Elle verra qu'il s'agit des matières les plus graves, et non pas de vaines disputes littéraires

... Il est certain, Mme Borne, que la défense de quelques tas de terre, de "bassines", ne nécessite pas qu'on en arrive à faire des mutilés, ou pire, des morts . Quant aux organisateurs de manifestations illégales qu'ils commencent par vider de leurs rangs les "casseurs de flics". Gandhi ! ils sont tous fous !

 

 

« A Louise-Dorothée von Meiningen, duchesse de Saxe-Gotha

A Ferney 5è auguste 1767

Madame,

Je crois devoir envoyer à Votre Altesse Sérénissime le mémoire authentique ci-joint . Elle verra qu'il s'agit des matières les plus graves, et non pas de vaines disputes littéraires . Elle plaindra peut-être un vieillard des soixante-quatorze ans obligé de repousser les calomnies d'un homme tel que La Beaumelle . Je la supplie aussi de se faire représenter la lettre que j’écris à M. Rousseau, conseiller de sa cour 1. Je me recommande aux bontés de la grande maîtresse des cœurs, et j'attends tout de l'équité et de la protection de l'auguste Princesse à qui je suis attaché depuis longtemps avec le plus profond respect .

Son vieux Suisse V. »

1 Cette lettre n'est pas connue.

13/03/2023

Tous les lecteurs sont malins, et plusieurs sont bien sots, et la calomnie se perpétue

... C'est redoutablement vrai .

 

 

« A Gabriel-Henri Gaillard, de l'Académie

des belles-lettres etc. 1

5è auguste 1767 à Ferney

Mon cher confrère, il est juste qu'un historien qui aime la vérité autant que vous prenne un peu le parti d'un historien non moins véridique quoique moins éloquent . J'avais envoyé déjà le mémoire à monsieur le vice-chancelier . Ce n'est pas mon intérêt dont il s'agit ici , c'est l'honneur de la famille royale qu'on outrage avec une fureur dont il n'y a point d'exemple dans les temps de la ligue et de la fronde . C'est le père du roi à qui on ose imputer d'avoir trahi le royaume ; c'est son grand-oncle contre lequel on vomit des injures des halles . C'est son bisaïeul et son prédécesseur Louis XIV qu'on traite d'empoisonneurs ; c'est son oncle le régent dont on dit les mêmes horreurs ; c'est le père de Mgr le prince de Condé qu'on accuse d'être un assassin . Est-il possible qu'un La Beaumelle imprime impunément des impostures dont la moindre pouvait lui attirer le dernier supplice ? On réimprime toutes ces bêtises à Avignon, et on en fait un ornement du Siècle de Louis XIV !

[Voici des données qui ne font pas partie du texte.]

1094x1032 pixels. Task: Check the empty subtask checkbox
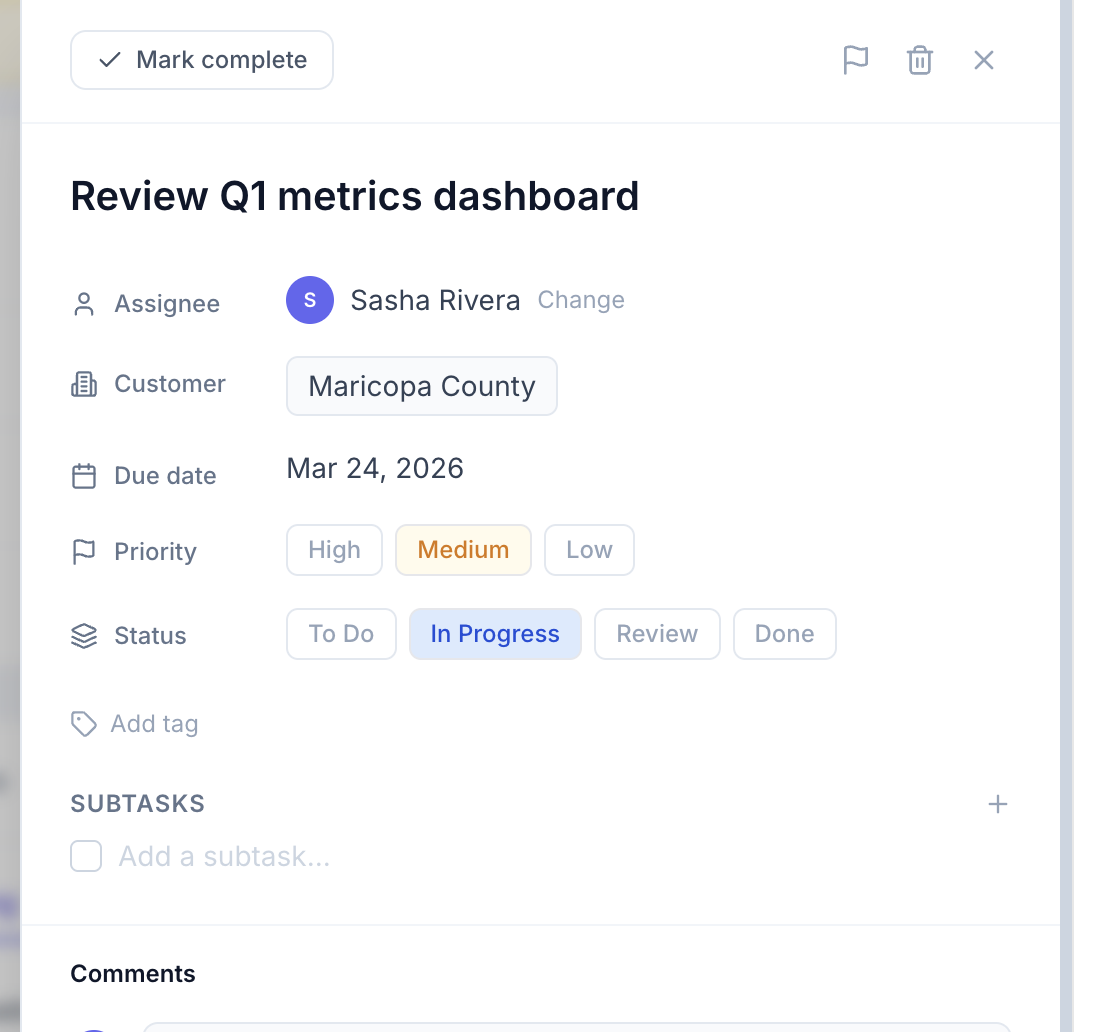pos(86,856)
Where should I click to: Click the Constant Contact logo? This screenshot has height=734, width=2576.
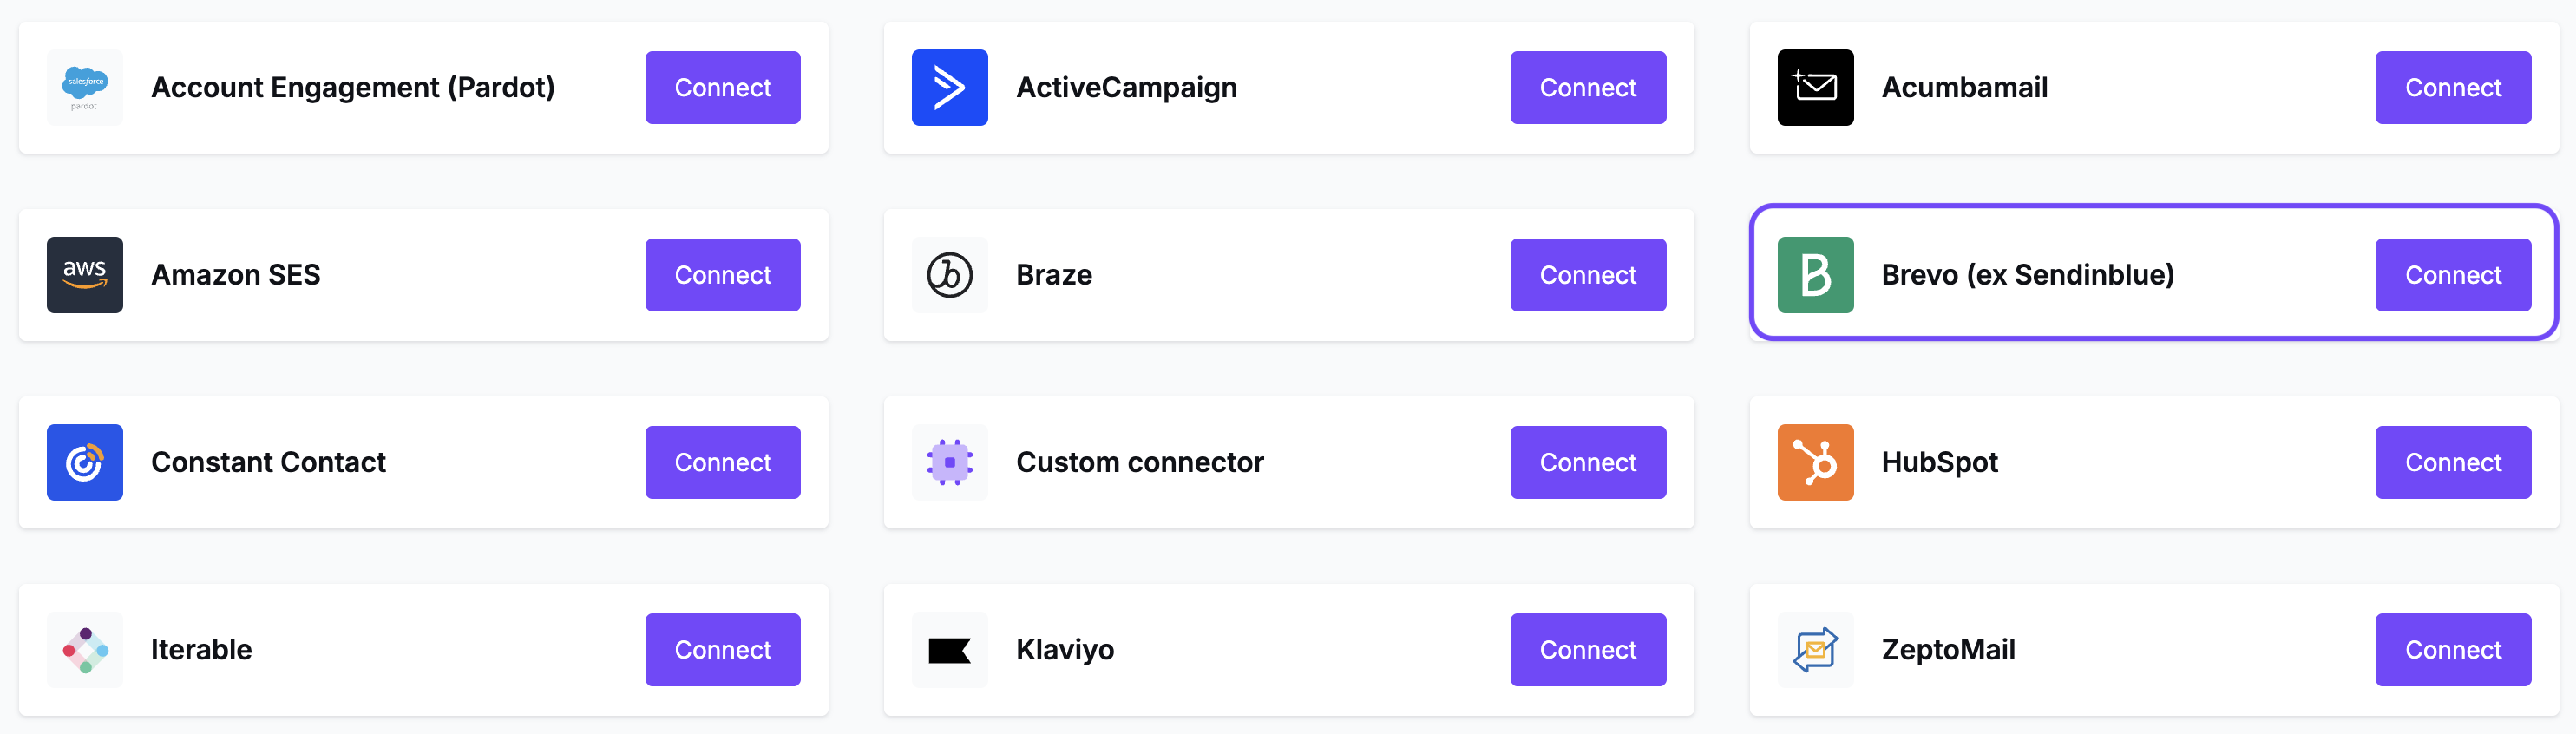[x=85, y=462]
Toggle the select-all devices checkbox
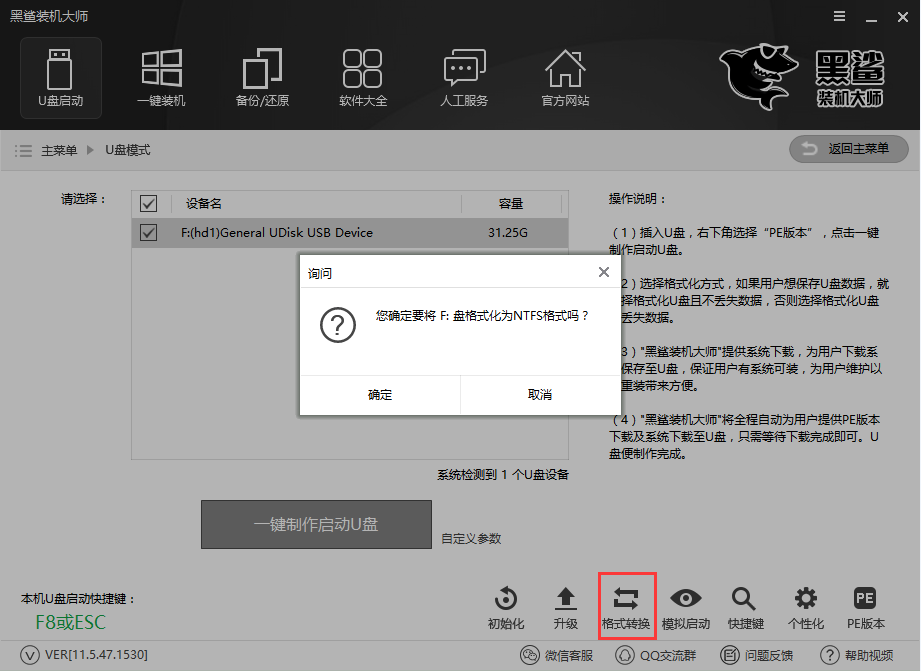 (148, 203)

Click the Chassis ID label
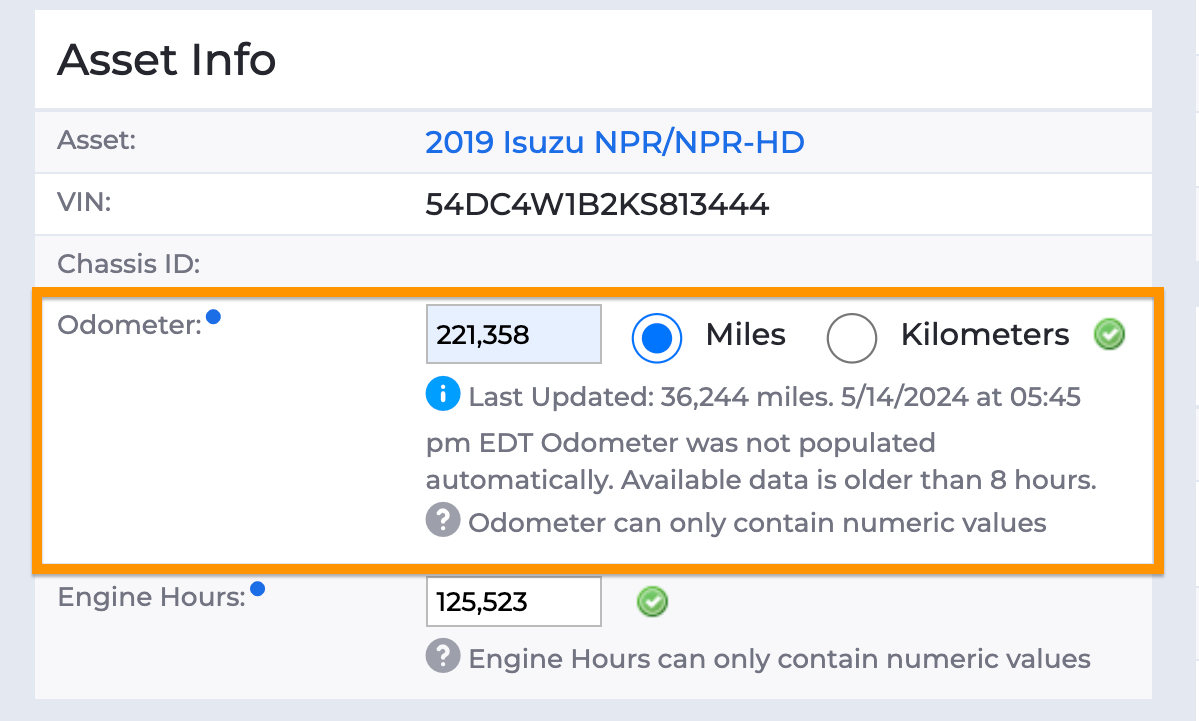click(128, 264)
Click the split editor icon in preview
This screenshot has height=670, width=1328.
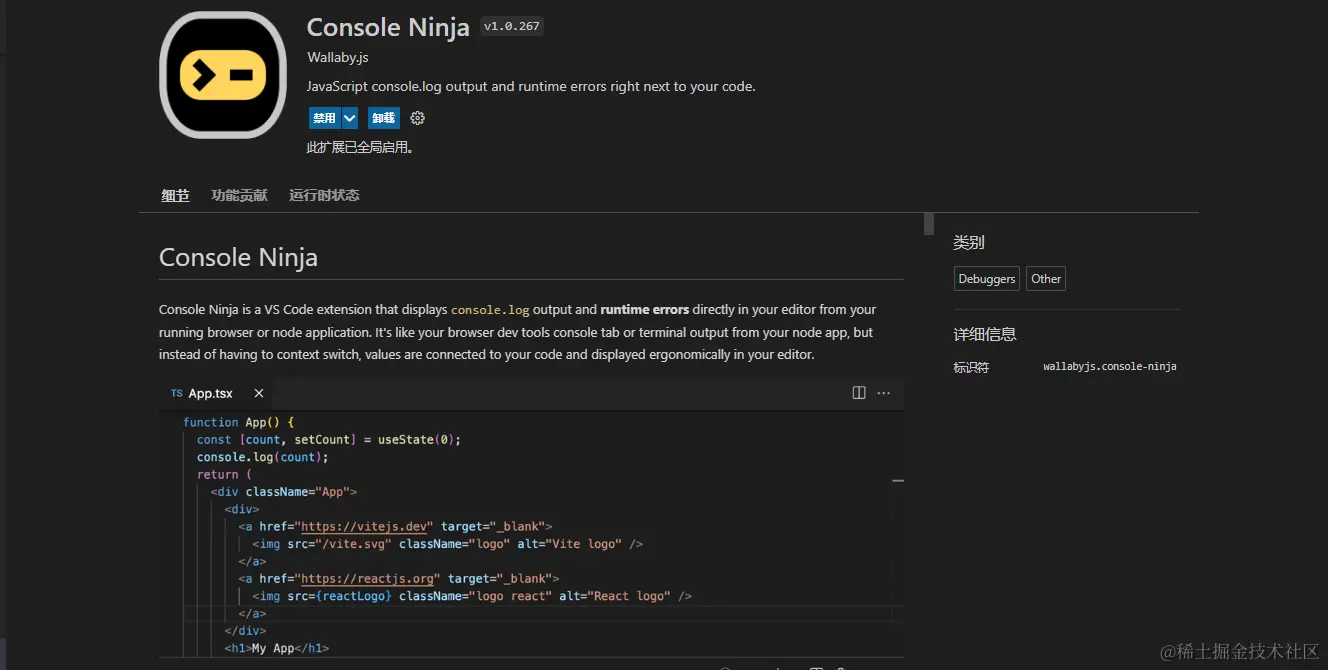click(x=858, y=393)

En vérité , mon cher confrère, vous rendrez service aux lettres en faisant connaître à monsieur le chancelier l'excès de cette turpitude . Tous les lecteurs sont malins, et plusieurs sont bien sots, et la calomnie se perpétue .

M. de Chabanon et M. de La Harpe vous font les plus tendres compliments, aussi bien que Mlle Denis .

V. »

12/03/2023

Je n'ai rien oublié de ce qui peut servir à l'honneur de ma patrie et à celui de la vérité

... Garde à vous ! Fermez le ban ! Rompez !

Les quatre ans à tenir/venir ne vont pas être marrants , au train où l'on va .

 

 

« A Etienne-Noël Damilaville

5 auguste 1767 1

Mon cher ami, Lacombe me mande qu'il imprime le mémoire 2 que je n'avais présenté qu'au vice-chancelier, aux ministres, et à mes amis. Je compte même en mettre un beaucoup plus grand et plus instructif à la tête de la nouvelle édition du Siècle de Louis XIV. Cette nouvelle édition, consacrée principalement aux belles-lettres et aux beaux-arts, est augmentée d'un grand tiers. Je n'ai rien oublié de ce qui peut servir à l'honneur de ma patrie et à celui de la vérité. J'espère que cet ouvrage, aussi philosophique qu'historique, aura l'approbation des honnêtes gens. Mais si M. Lavaysse veut que ce monument, que je tâche d'élever à la gloire de la France, ne soit point souillé 3 par la réfutation des calomnies de La Beaumelle, il ne tient qu'à lui d'engager le libraire à en suspendre la publication, jusqu'à ce que celui qui a outragé si longtemps et si indignement la vérité et moi reconnaisse sa faute et s'en repente. Je ne peux qu'à ce prix abandonner ma cause ; il serait trop lâche de se taire quand l'imposture est si publique.

Je suis très affligé que le coupable soit le beau-frère de M. de Lavaysse mais je le fais juge lui-même entre son beau-frère et moi. Je vous prie de lui envoyer cette lettre, et de lui témoigner témoigner toute ma douleur.

Je vous embrasse bien tendrement.

V. »

1 Edition de Kehl .

2 Voir : https://fr.wikisource.org/wiki/Page:Voltaire_-_%C5%92uvres_compl%C3%A8tes_Garnier_tome26.djvu/365

Sur ce mémoire, voir lettre Besterman, D 13358 . Pour sa part Wagnière écrit à Damilaville le 5 août 1767 que ce mémoire le « au désespoir » parce qu'  « on a été puni pour ce dont on se plaint. »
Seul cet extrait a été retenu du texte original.